Begin with the line holding "[逆ハメ撮りでイケメンを撮影！トロ顔で腰を振っています] (129, 1956)", then print every line after it through the end of the data, exactly and with nothing added.

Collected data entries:
+===+
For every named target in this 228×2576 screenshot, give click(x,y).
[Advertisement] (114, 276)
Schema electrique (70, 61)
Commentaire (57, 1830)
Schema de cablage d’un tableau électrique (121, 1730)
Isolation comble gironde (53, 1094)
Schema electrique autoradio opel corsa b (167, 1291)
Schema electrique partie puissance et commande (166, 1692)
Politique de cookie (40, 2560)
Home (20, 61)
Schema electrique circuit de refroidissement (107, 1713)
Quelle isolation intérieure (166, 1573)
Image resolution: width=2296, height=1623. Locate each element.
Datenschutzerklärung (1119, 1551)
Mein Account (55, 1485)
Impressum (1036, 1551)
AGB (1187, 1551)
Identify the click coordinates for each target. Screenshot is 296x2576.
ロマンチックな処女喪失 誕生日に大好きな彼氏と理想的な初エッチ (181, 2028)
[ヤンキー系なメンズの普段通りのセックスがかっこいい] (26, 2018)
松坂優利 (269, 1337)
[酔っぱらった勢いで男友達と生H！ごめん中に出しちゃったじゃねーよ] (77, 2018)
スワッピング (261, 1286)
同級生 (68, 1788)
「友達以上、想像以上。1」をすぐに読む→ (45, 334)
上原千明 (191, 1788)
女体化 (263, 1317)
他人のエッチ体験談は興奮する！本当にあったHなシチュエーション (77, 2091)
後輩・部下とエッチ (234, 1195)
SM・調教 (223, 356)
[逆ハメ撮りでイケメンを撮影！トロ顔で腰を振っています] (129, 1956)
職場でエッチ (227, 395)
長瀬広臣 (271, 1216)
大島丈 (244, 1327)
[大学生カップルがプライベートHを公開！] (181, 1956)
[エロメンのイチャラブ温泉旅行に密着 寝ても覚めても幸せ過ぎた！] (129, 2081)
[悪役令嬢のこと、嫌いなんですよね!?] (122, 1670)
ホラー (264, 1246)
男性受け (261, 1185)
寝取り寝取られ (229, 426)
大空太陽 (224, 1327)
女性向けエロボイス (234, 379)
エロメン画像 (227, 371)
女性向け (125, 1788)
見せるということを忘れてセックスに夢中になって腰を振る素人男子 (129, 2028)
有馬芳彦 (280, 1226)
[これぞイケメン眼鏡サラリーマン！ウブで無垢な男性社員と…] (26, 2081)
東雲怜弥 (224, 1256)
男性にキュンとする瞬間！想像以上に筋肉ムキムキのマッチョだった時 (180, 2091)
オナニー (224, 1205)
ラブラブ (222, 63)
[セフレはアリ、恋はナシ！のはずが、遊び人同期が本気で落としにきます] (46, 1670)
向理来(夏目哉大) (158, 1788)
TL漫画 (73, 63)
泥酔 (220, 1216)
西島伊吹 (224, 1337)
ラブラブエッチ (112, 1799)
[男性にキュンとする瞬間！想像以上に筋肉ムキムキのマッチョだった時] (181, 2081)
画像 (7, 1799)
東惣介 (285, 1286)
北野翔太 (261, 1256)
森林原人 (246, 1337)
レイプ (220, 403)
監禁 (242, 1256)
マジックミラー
+===+
**Written response**
[逆ハメ撮りでイケメンを撮影！トロ顔で腰を振っています] (129, 1956)
職場でエッチ (227, 395)
長瀬広臣 (271, 1216)
大島丈 (244, 1327)
[大学生カップルがプライベートHを公開！] (181, 1956)
[エロメンのイチャラブ温泉旅行に密着 寝ても覚めても幸せ過ぎた！] (129, 2081)
[悪役令嬢のこと、嫌いなんですよね!?] (122, 1670)
ホラー (264, 1246)
男性受け (261, 1185)
寝取り寝取られ (229, 426)
大空太陽 (224, 1327)
女性向けエロボイス (234, 379)
エロメン画像 (227, 371)
女性向け (125, 1788)
見せるということを忘れてセックスに夢中になって腰を振る素人男子 (129, 2028)
有馬芳彦 (280, 1226)
[これぞイケメン眼鏡サラリーマン！ウブで無垢な男性社員と…] (26, 2081)
東雲怜弥 (224, 1256)
男性にキュンとする瞬間！想像以上に筋肉ムキムキのマッチョだった時 (180, 2091)
オナニー (224, 1205)
ラブラブ (222, 63)
[セフレはアリ、恋はナシ！のはずが、遊び人同期が本気で落としにきます] (46, 1670)
向理来(夏目哉大) (158, 1788)
TL漫画 (73, 63)
泥酔 (220, 1216)
西島伊吹 (224, 1337)
ラブラブエッチ (112, 1799)
[男性にキュンとする瞬間！想像以上に筋肉ムキムキのマッチョだった時] (181, 2081)
画像 (7, 1799)
東惣介 (285, 1286)
北野翔太 (261, 1256)
森林原人 (246, 1337)
レイプ (220, 403)
監禁 (242, 1256)
マジックミラー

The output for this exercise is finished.